وضوح حساسیت مادری و تشخیصی در میان مادران کودکان مبتلا به معلولیت ذهنی
|کد مقاله||سال انتشار||مقاله انگلیسی||ترجمه فارسی||تعداد کلمات|
|35240||2013||8 صفحه PDF||سفارش دهید||محاسبه نشده|
Publisher : Elsevier - Science Direct (الزویر - ساینس دایرکت)
Journal : Research in Developmental Disabilities, Volume 34, Issue 1, January 2013, Pages 306–313
We examined mothers’ resolution of their children's diagnosis of Intellectual Disability (ID) and its link to maternal sensitivity, and we hypnotized that mothers’ who are “resolved” will show more sensitivity during their interactions with their children than “unresolved” mothers.
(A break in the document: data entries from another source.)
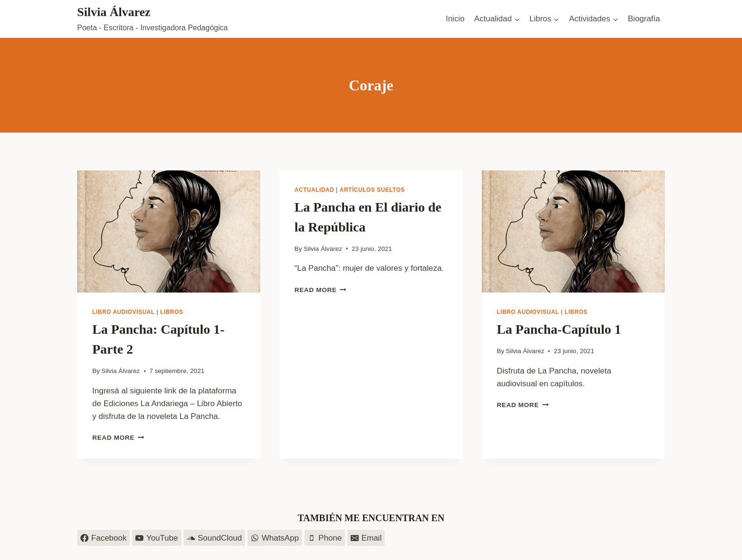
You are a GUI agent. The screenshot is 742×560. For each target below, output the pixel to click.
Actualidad (314, 190)
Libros (171, 312)
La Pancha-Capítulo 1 (559, 329)
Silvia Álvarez (121, 371)
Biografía (644, 18)
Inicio (455, 18)
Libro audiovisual (124, 312)
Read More (118, 437)
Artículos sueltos (372, 190)
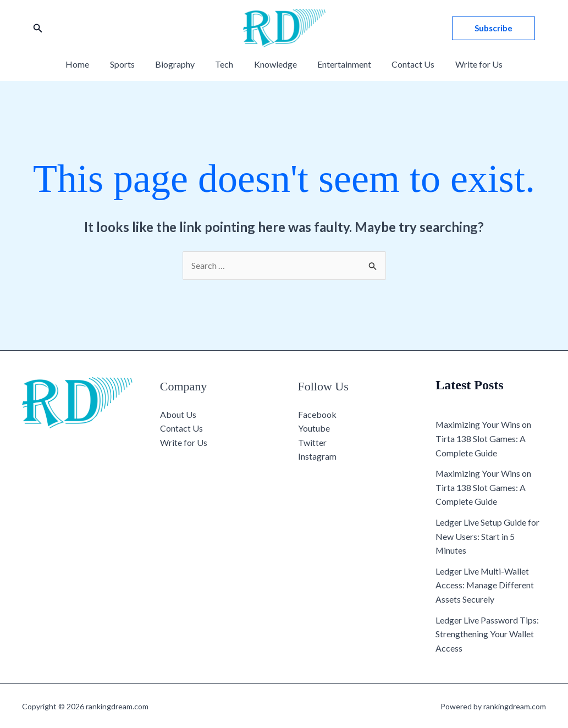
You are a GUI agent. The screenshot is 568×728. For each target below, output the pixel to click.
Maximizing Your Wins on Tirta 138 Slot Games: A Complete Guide (483, 439)
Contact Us (406, 64)
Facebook (317, 414)
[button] (38, 28)
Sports (129, 64)
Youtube (314, 428)
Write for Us (468, 64)
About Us (178, 414)
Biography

We assessed maternal resolution using the Reaction to Diagnosis Interview and maternal sensitivity in three different play episodes using the Emotional Availability Scales. Our sample included 40 children between the ages of 2.5 and 5.5 with clinical diagnoses of non-syndromic ID and their mothers. Supporting our hypothesis we found that mothers who were resolved regarding the diagnosis of their children showed more maternal sensitivity to their children in two of the three play episodes. Another important finding was that resolution and sensitivity were associated even when we controlled for the child's responsiveness to and involvement with the mother, suggesting that the link between resolution and sensitivity cannot be accounted by the impact of the child's behavior on the mother.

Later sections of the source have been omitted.